Texting and chat rooms are now a huge form of communication. With cell phones people are now able to carry on conversations from almost anywhere, at any distance and at any time. This seems like it would be a good thing. First it makes communication much more efficient, allows for more social interaction, and can promote relationships. But I wonder if it really is hurting instead of helping. Texting is now more common than phone calls, it’s quicker and allows people to hide behind text. Where people once had to practice carrying on real life conversations, texting offers relief from possible awkward situations. If something uncomfortable comes up, you just stop texting; you don’t have to try ending the conversation. This encourages immature behavior and shallow interaction.
Nicholas Carr, author of “Is Google Making Us Stupid?” notices a developing trend caused by the Web, “The more they (literate types) use the Web, the more they have to fight to stay focused on long pieces of writing.” He is saying that the ease of sites like Google and Spark Notes is making reading for extended periods of time harder and harder. It seems to me that this same principle may be true for communication.
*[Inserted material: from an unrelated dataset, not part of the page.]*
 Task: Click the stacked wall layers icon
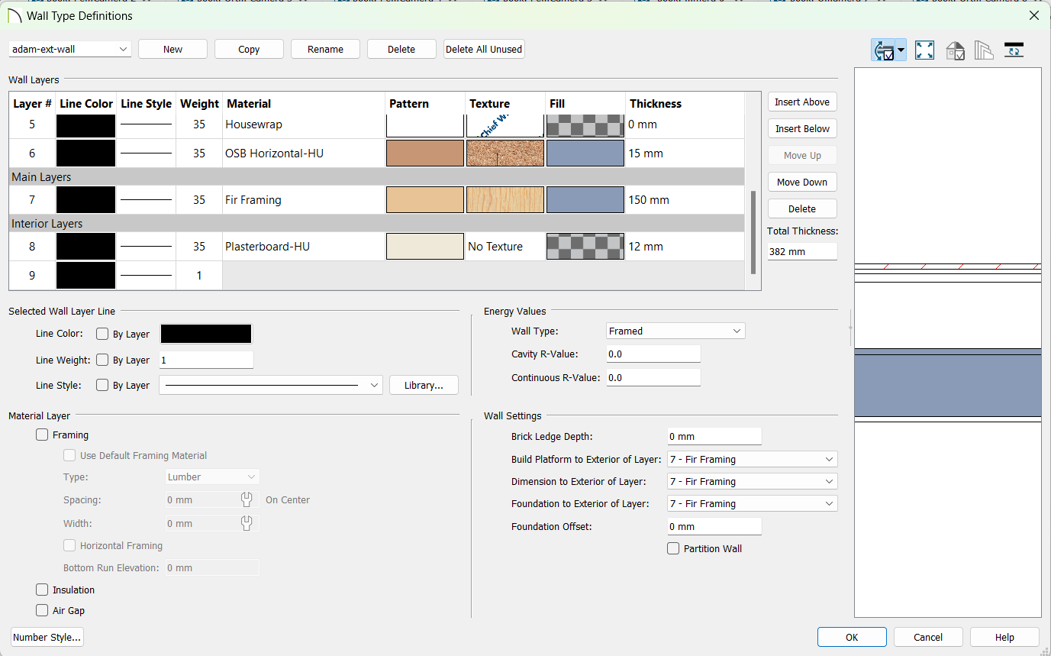tap(984, 50)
Like skimming over different texts, you can skim over different conversations in chat rooms, never fully committed to one. This possibly leading to weak skills on carrying on lengthy talks, similar to reading long books or articles. Carr suggests that this inability to read leads to stupidity (hence the title). I wonder if these chat rooms could do the same? If people rarely carry on in deep conversions how could they develop vertical thinking? Yes, personal reflection and resonance is a big key to gaining wisdom, but without others to bounce ideas off wisdom is hard to grasp.
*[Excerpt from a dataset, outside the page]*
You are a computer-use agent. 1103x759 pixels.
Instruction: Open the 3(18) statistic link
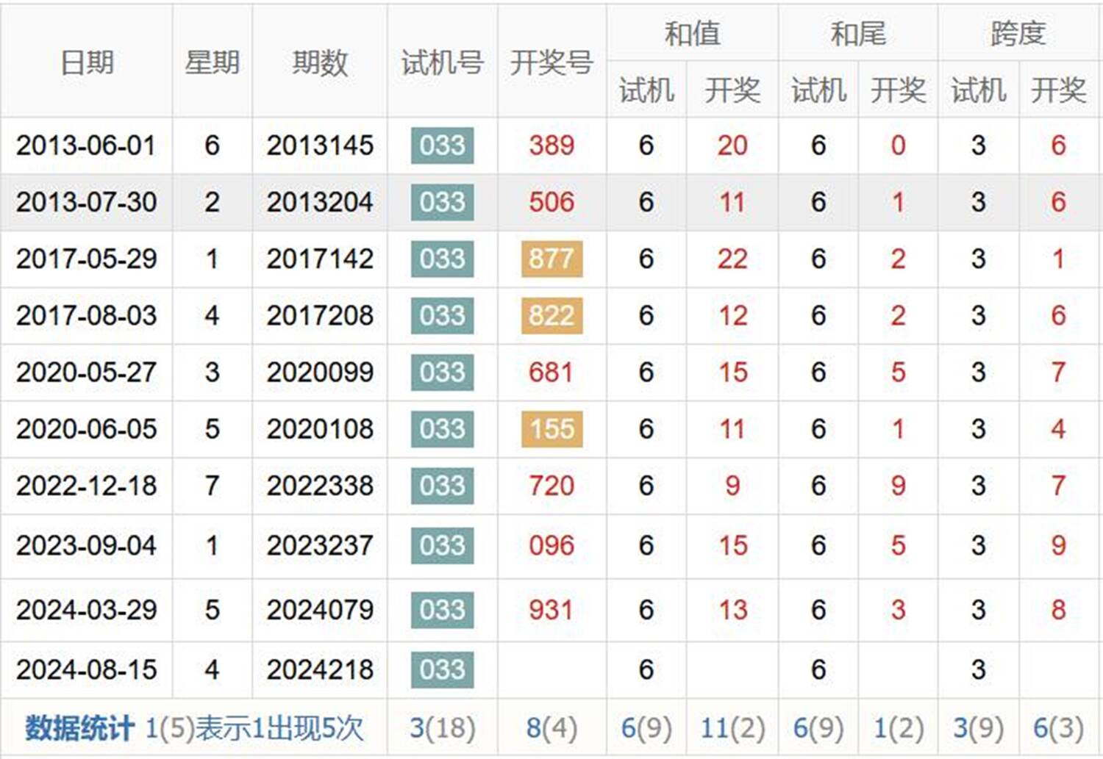[442, 728]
Another more apparent way technology (primarily Texting and chat rooms) is hurting us is just the content of the conversations carried on. Particularly true with teenagers, the conversations revolve around shallow self-center garbage. Since they have access to this all the time there is little effort put forth to have a meaningful talk. When this technology was not around, people had to either write a letter, or call a person up. The only way you would do this is if you truly had something of importance or meaning. You wouldn’t write a letter to a friend saying you were just “hanging ‘round doin’ nothing.” Technology has made communication something that you do when your bored, just to entertain, not gain depth.
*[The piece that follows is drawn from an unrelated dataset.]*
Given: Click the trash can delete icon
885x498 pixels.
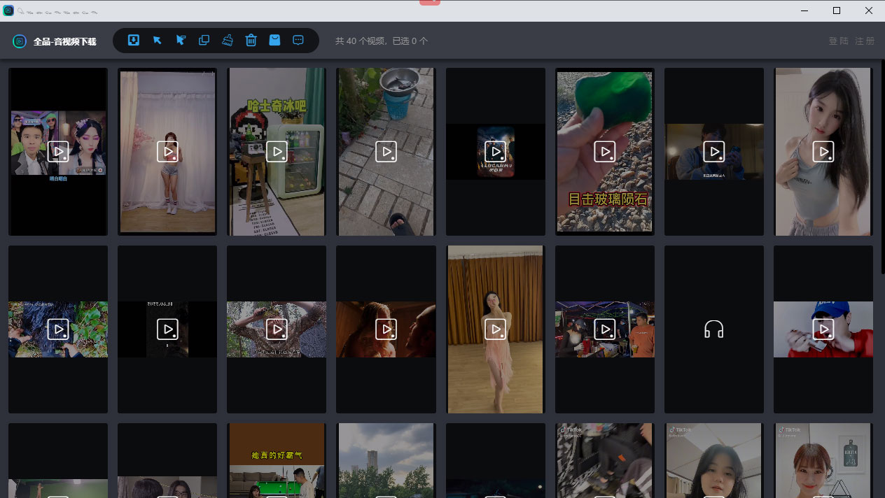Looking at the screenshot, I should (x=251, y=41).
One of the biggest things that annoys me with sites like Face Book and Myspace is that it allows you to have friends and a “social life” with out ever leaving you computer. I know lots of people with hundreds of on-line friends, but they don’t know half of them. They just like the idea that they are popular. I personally don’t partake in these sites. I think that to have a social life you must go out and do stuff with others, not just sit around blabbering to people how bored you are. With out real life interaction I find it hard to see how you can call these on-line friends true friends. Relationships are built off of past experiences together. This is hard to accomplish on-line, some people manage to meet on-line, get engaged on-line and first see each other on their wedding day. I don’t know the statistics but I am sure they don’t have the longest marriages out there. Although these sites can help spark relationships, true relationships occur off the computer.
Chat rooms and texting from every angle I look, seem to hurt people social, and communication skill. These sites promote easy escape from awkward situations, encourage skimming of conversations that ultimately leads to poor communication skills, let people blabber on about them selves, reinforcing immature habits, and also kill true social lives. These sites really just add up to a lot of dumb talk.